I will never, ever forget that moment that the doctor told us that they couldn’t save her. How everything just seemed to close in around me in that moment. In those first awful hours after Jessica died though, I was just numb. I remember sitting with her, stroking her hair and telling her how thankful I was to have had six and a half years with her. Sitting in the ‘room with the tissues’ afterwards, wondering why I didn’t feel anything – feeling guilty and yet not wanting the numbness to end because I was so scared of how much pain there would be when I finally felt it. A pain that didn’t hit me until we went to leave the hospital with a memory box, having arrived with a child. Nothing can ever prepare you for pain like that.
Because she had collapsed so suddenly at home, we weren’t able to donate her organs as we would have wished to. We were also not able to hold her because of various tests that needed to be carried out although we were able to spend time with her before the post-mortem.
The post-mortem results came through on the day baby Thomas was born. Jessica’s cause of death was given as a congenital heart defect with respiratory viruses being a contributing factor. It didn’t really explain though why she died so suddenly and unexpectedly. We can only assume that her heart just couldn’t cope with the prolonged viral infections and she went into cardiac arrest as a result.

GIVEN INFORMATION:
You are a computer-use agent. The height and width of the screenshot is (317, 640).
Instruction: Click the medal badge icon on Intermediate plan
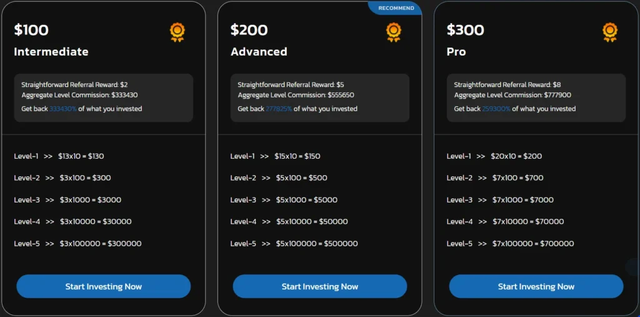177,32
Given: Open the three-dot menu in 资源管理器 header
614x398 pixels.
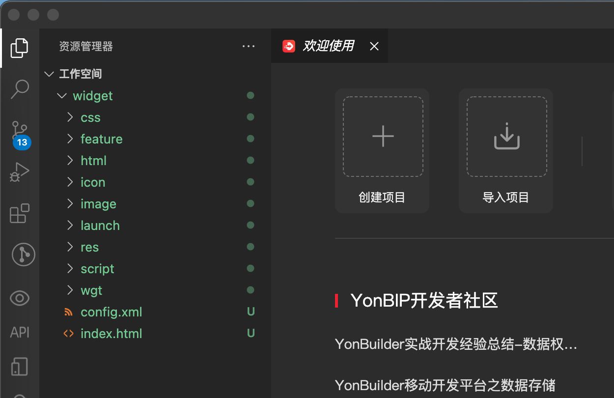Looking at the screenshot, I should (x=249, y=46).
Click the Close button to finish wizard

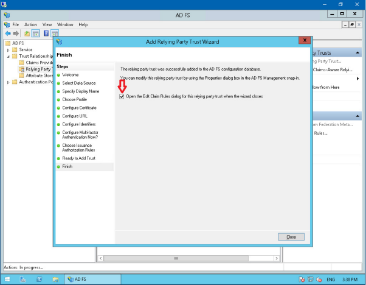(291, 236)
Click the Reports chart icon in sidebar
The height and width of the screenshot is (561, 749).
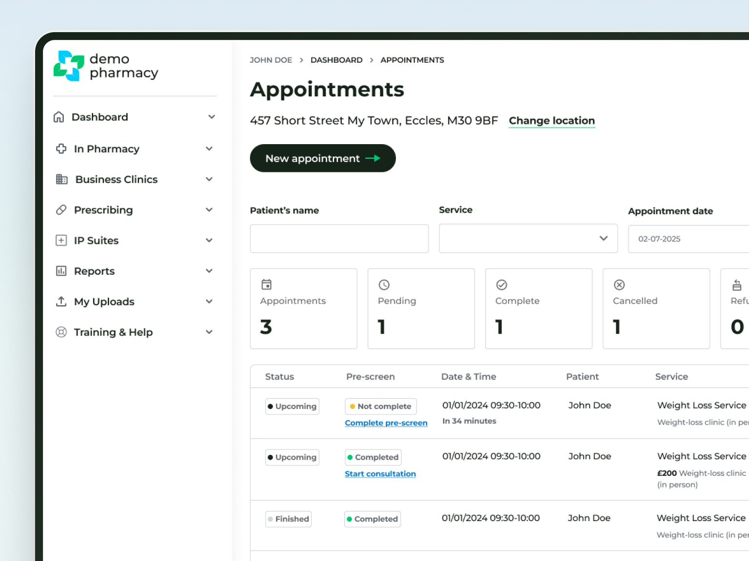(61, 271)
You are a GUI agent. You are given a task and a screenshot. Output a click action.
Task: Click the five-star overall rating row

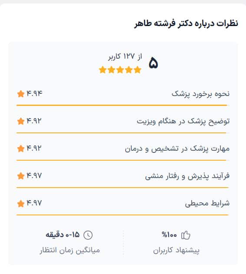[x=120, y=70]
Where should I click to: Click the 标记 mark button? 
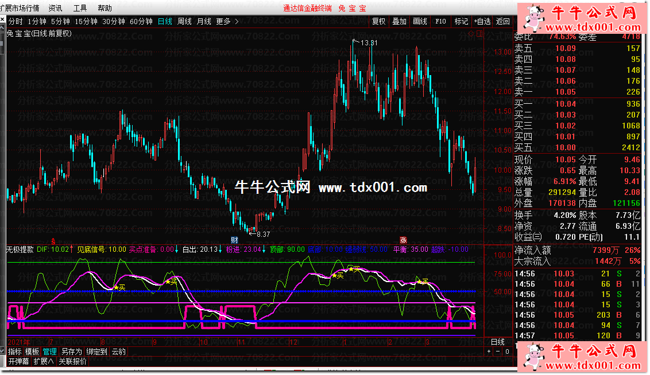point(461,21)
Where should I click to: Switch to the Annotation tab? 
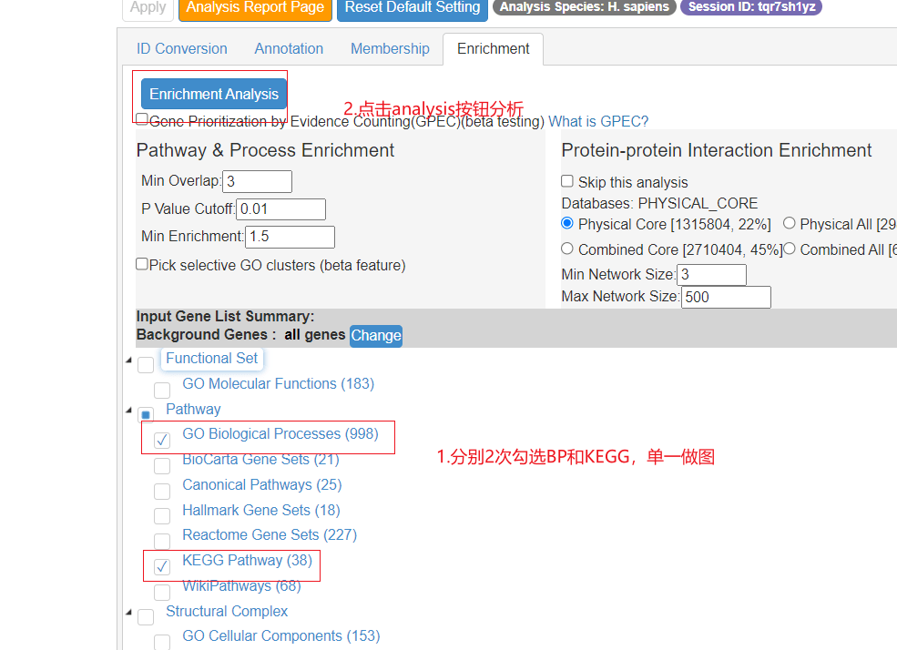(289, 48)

---

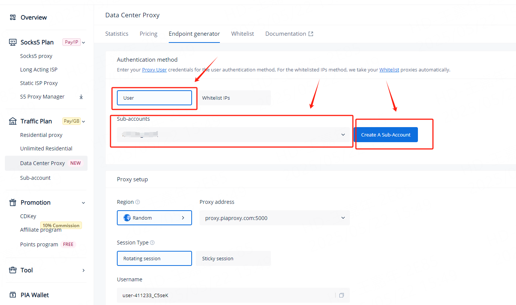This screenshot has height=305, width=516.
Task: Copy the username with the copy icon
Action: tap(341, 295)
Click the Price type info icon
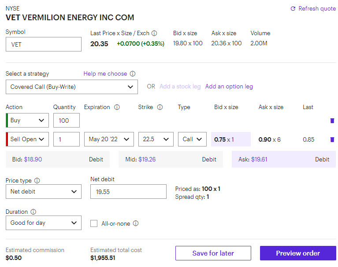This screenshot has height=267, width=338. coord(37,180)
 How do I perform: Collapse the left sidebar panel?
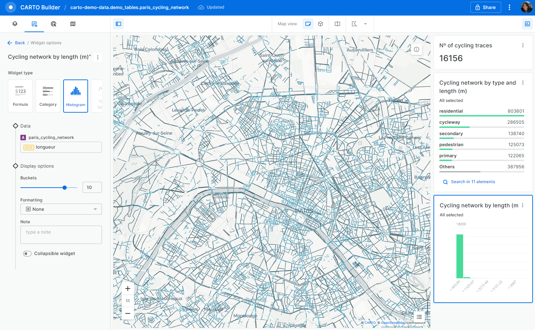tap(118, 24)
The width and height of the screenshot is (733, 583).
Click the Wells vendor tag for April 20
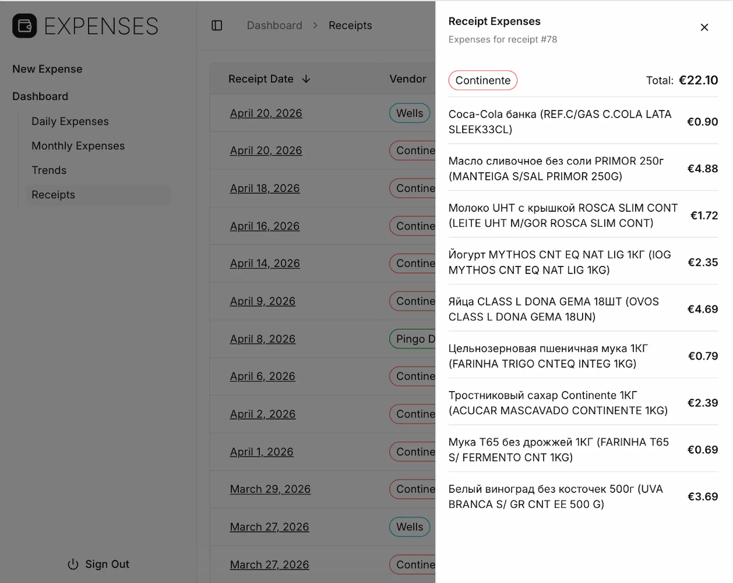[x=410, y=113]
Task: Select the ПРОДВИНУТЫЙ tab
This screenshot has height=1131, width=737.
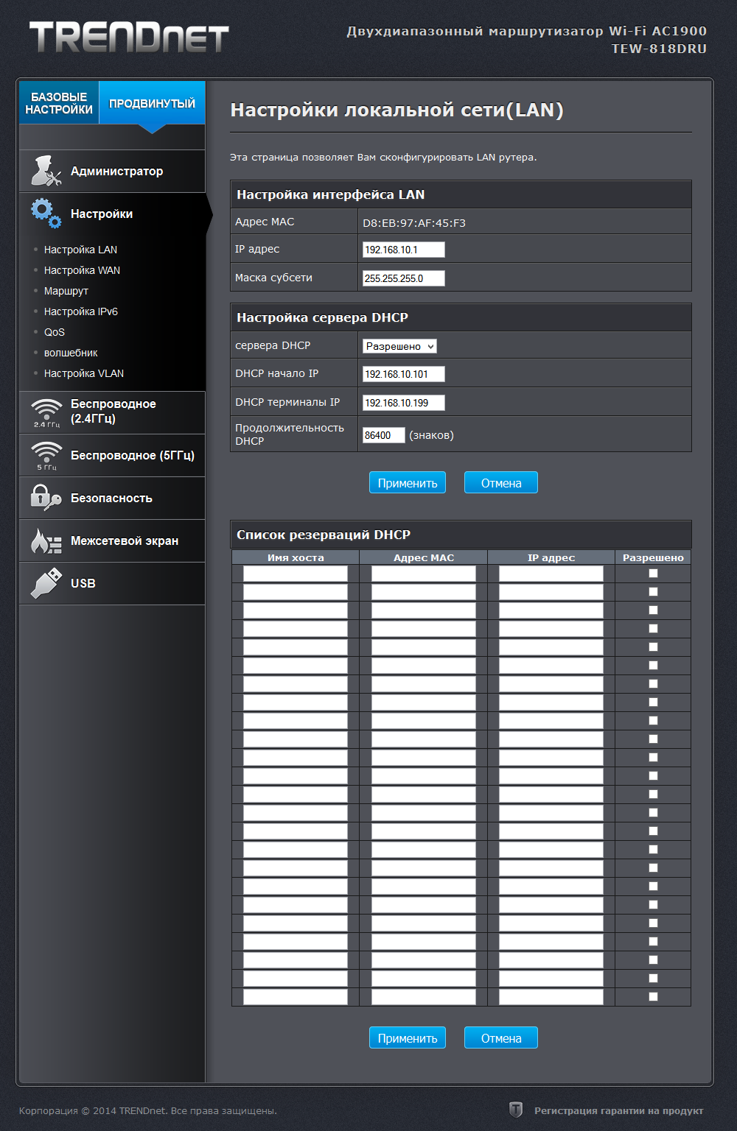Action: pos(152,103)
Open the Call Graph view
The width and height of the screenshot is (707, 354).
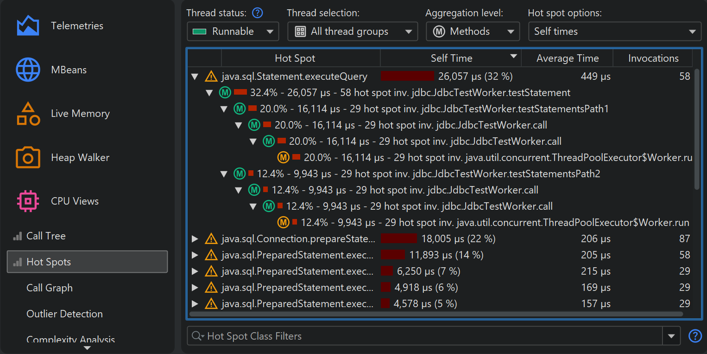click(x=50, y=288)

* * *

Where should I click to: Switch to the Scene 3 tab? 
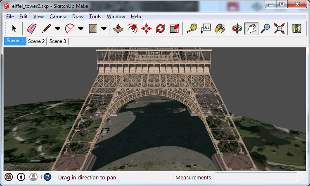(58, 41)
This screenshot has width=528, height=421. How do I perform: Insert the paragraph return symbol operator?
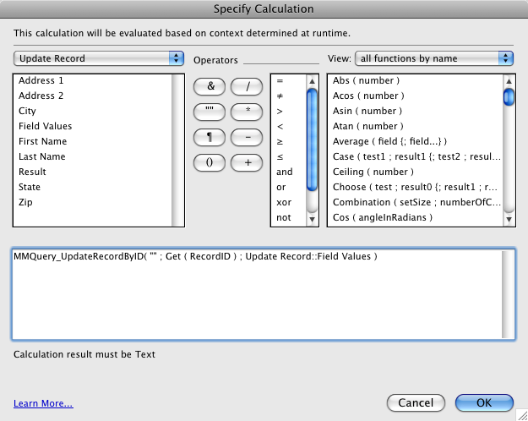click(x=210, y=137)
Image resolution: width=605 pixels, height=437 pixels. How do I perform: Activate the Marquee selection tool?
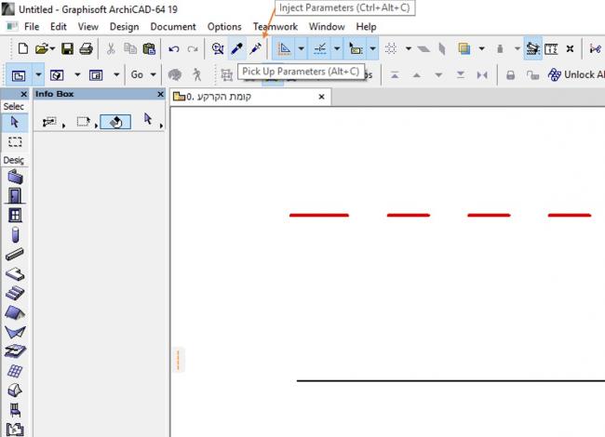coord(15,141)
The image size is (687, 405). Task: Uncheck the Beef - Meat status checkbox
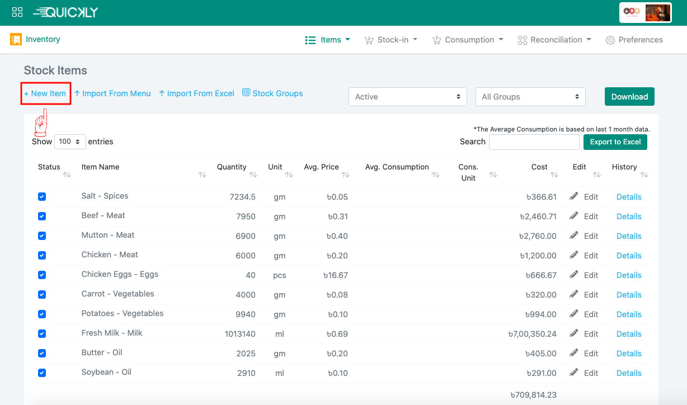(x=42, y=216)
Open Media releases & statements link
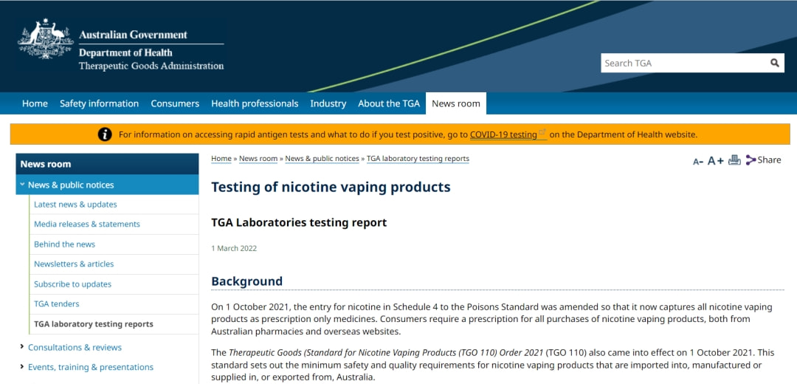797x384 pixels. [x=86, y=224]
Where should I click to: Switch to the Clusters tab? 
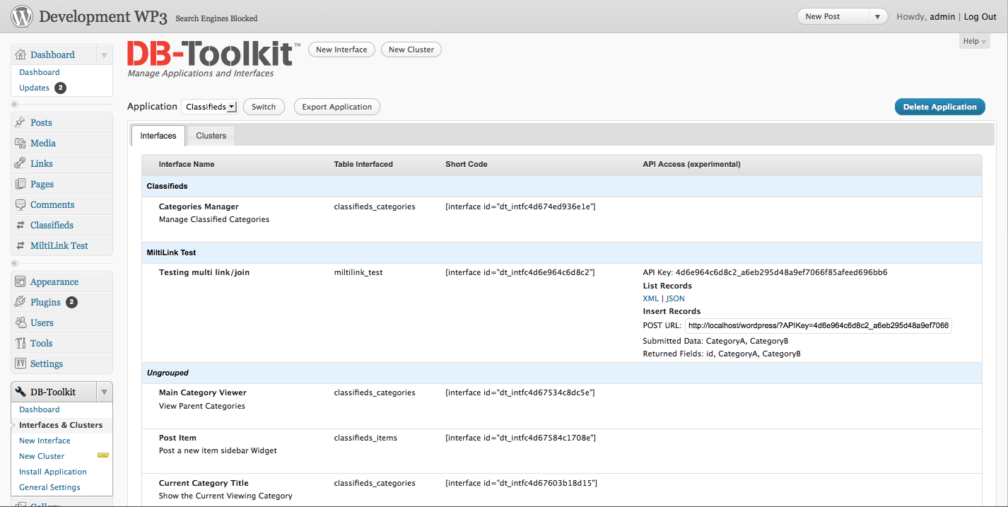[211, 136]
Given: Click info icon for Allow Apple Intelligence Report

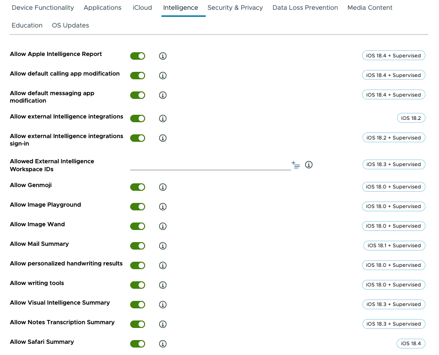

WHAT IS REQUIRED:
Please copy the passage about Jessica's death from "The post-mortem results" up to and including "as a result.", swapping "prolonged" for "lengthy".

COMPLETED EXERCISE:
The post-mortem results came through on the day baby Thomas was born. Jessica’s cause of death was given as a congenital heart defect with respiratory viruses being a contributing factor. It didn’t really explain though why she died so suddenly and unexpectedly. We can only assume that her heart just couldn’t cope with the lengthy viral infections and she went into cardiac arrest as a result.